12 eylül türk sineması-4 (sonuç)

kahramancayirli | 18 March 2007 21:37

SONUÇ

Yönetmen kameranın arkasına geçtiği dakikadan itibaren siyasi anlamda tuttuğu tarafı bir kenara bırakmalıdır, aksi takdirde bu tek taraflılık elbette sanat eserine yansır ve ürünü nesnellikten uzaklaştırır. Politik tavır, kesinlik gerektirdiğinden şematizme dönüşebilir ve bu durum çok tehlikelidir. “Sol budur, sağ da şudur” gibi kesin yargılar, ortaya çıkan ürünün sığ olmasına yol açar. Neticede sanatçı taraf olarak da nesnel kalabilmeli, dolaysız bir politik söz söyleyip, ilginç ve özgün olabilmelidir. Seçilen film öyküsü zaten mevcut olan verileri kullanmaktan ziyade durum hakkında mümkün mertebe nesnel kalarak yorum yapmalı ve mevzuyu çeşitli yönlerden değerlendirmelidir. Öykünün karakterleri somut, yaşayan, ayakları yere basan ve kukla düzeyinde davranmayan kişiler olmalıdır. Olay örgüsü içinde insanlar ve insanların yaşadıkları dönem arasındaki nedensellik bağı sağlam kurulmalıdır. 12 Eylül üzerine yapılacak bir film, örneğin işkencenin bu dönemde yoğunlaşmasının sebeplerini, kültürümüzle olan sosyal ilintilerini araştırabilir. 12 Eylül’ün ardından insanların genel olarak sorunlara karşı daha duyarsız olmasının arka plânı da işlenebilecek temalardandır.

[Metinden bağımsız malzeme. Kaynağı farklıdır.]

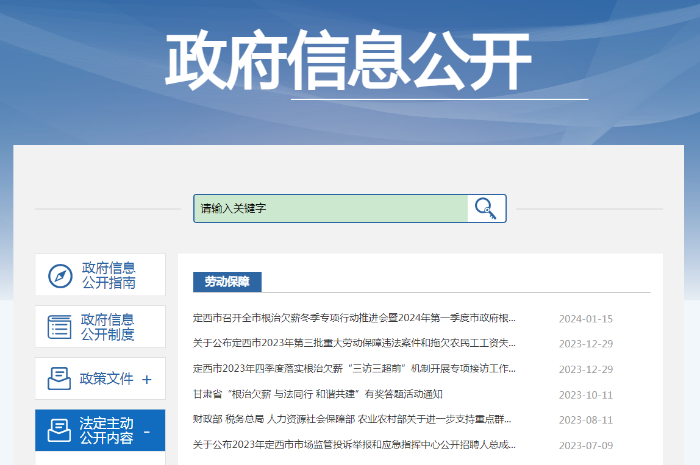Open the 政府信息公开制度 sidebar item
Image resolution: width=700 pixels, height=465 pixels.
click(108, 326)
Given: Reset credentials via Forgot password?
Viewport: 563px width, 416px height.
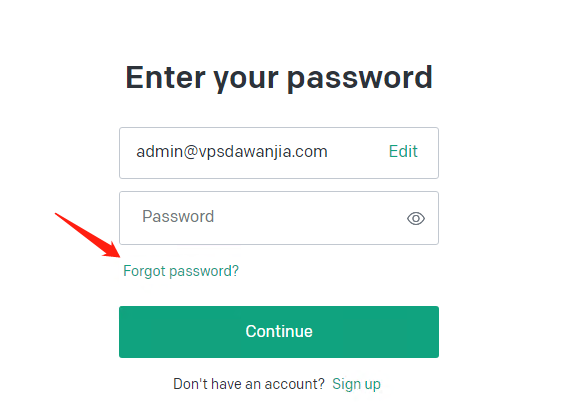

Senaryoda karakterin 12 Eylül öncesini, 12 Eylül dönemi esnasında yaşadıklarının karakteri nasıl evirdiğini, 12 Eylül sonrasındaysa karakterin ne biçimde değişmeye devam ettiğini görebilmeliyiz. Bir sinema filminde illa çok sayıda mesaj veremeyebilirsiniz ancak vermeyi hedeflediğiniz mesaj(lar) tutarlı ve net olmalıdır. Senaryonun odak noktası yani asıl olarak hangi tema üzerinde durulacağı belirlenmelidir, yoksa öykü hiçbir limana demir atamadan mavi sularda gezinir durur. Bir 12 Eylül filmi çekilecekse, senaryo sosyopolitik gerçekleri saptamayı amaç edinmelidir. Tema, mümkün olduğunca açık, somut ve açıklayıcı bir yaklaşımla ele alınmalıdır. Sinematografik unsurlar(görüntü yönetimi, ses, ışık, çerçeve kullanımı, gölge vb.) filmin vermek istediği iletilere yardımcı olmalıdır.Genel olarak Türk Sineması’na, sinemamızın geçmişte çekilen filmlerine burun kıvırmak yerine, o filmleri, filmlerin çekildiği koşullar çerçevesinde değerlendirmeliyiz. Bu filmleri konuşmalı, tartışmalı, eleştirmeli ama desteklemeliyiz. Sonuç olarak saydığım tüm özellikleri elinden geldiğince barındıran bir film söz konusu olduğunda, o zaman sinemamızda bir “12 Eylül filmi”nden bahsetmek mümkün olacaktır.